Bacterial Meningitis Rates Have Decreased in the United States
Incidence decreased by 31 percent from 1998-1999 to 2006-2007, but no change in fatality rate
WEDNESDAY, May 25 (HealthDay News) -- The incidence of bacterial meningitis in the United States has decreased since 1998, but there has been no change in the fatality rate, according to a study published in the May 26 issue of the New England Journal of Medicine.
Michael C. Thigpen, M.D., from the U.S. Centers for Disease Control and Prevention in Atlanta, and colleagues analyzed trends in the incidence of bacterial meningitis from 1998 to 2007. During the study period, approximately 17.4 million people with a clinical diagnosis of meningitis were examined for the presence of Haemophilus influenzae, Streptococcus pneumoniae, group B streptococcus (GBS), Listeria monocytogenes, or Neisseria meningitidis in their cerebrospinal fluid or other sterile sites.
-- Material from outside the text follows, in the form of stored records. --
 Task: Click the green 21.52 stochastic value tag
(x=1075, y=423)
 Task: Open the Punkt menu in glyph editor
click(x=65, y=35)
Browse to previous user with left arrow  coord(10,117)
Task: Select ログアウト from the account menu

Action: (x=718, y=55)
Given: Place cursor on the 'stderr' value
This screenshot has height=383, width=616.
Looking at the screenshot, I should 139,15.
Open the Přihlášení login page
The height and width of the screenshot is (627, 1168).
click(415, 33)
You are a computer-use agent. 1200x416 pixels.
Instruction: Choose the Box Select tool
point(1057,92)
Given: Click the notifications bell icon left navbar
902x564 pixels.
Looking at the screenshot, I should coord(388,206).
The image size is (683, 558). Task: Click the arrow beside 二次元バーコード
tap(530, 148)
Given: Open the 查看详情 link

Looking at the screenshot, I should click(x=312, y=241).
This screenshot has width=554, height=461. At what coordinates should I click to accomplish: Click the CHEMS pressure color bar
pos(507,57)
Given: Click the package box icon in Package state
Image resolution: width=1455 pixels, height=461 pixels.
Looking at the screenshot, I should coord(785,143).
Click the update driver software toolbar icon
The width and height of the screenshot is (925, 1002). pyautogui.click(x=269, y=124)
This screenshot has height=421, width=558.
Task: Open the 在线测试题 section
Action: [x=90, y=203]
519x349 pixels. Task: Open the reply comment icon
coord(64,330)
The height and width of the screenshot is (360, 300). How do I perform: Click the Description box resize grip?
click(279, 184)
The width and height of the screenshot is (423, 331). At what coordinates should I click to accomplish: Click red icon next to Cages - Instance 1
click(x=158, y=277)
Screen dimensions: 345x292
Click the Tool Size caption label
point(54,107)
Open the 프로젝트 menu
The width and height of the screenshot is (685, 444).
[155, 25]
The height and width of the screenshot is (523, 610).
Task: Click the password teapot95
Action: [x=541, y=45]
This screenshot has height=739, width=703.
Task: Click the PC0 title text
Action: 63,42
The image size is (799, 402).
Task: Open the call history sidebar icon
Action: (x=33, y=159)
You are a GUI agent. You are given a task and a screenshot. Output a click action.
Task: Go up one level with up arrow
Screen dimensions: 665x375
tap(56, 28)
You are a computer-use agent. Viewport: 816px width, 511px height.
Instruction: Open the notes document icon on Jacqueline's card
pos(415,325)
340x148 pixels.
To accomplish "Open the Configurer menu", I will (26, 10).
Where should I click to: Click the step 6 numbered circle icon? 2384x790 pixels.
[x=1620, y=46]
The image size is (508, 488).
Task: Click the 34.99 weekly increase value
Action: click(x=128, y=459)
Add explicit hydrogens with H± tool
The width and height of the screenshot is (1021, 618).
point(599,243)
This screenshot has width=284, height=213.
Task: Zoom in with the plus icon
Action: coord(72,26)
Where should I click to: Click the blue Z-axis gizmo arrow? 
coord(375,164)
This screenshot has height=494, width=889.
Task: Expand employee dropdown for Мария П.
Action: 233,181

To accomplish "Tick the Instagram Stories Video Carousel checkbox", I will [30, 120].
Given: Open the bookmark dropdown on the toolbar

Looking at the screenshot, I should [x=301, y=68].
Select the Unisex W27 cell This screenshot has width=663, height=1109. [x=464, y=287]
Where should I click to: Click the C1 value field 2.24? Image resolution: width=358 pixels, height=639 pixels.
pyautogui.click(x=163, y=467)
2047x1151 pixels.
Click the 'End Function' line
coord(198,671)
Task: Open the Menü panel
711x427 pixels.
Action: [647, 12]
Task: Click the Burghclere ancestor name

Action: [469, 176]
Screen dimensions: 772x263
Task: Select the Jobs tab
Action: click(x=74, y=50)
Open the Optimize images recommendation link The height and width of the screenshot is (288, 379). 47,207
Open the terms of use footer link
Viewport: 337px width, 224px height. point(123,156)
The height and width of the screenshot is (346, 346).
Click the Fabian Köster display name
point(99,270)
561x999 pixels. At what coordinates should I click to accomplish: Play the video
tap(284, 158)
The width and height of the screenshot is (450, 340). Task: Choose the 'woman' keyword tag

The investigators identified 466 deaths among 3,155 subjects identified with bacterial meningitis and with available outcome data. The incidence of bacterial meningitis per 100,000 population decreased by 31 percent from two cases in 1998-1999 to 1.38 cases in 2006-2007. There was an increase in the average age of patients from 30.3 years in 1998-1999 to 41.9 years in 2006-2007. No significant change was seen in the case fatality rates. Of the 1,670 cases during 2003 to 2007, the infective species identified in order of predominance were: Streptococcus pneumoniae, GBS, Neisseria meningitidis, Haemophilus influenzae, and Listeria monocytogenes. Between 2003 and 2007, an estimated 4,100 cases and 500 deaths occurred annually due to bacterial meningitis in the United States.
"The rates of bacterial meningitis have decreased since 1998, but the disease still often results in death," the authors write.
Several authors disclosed financial relationships with pharmaceutical companies.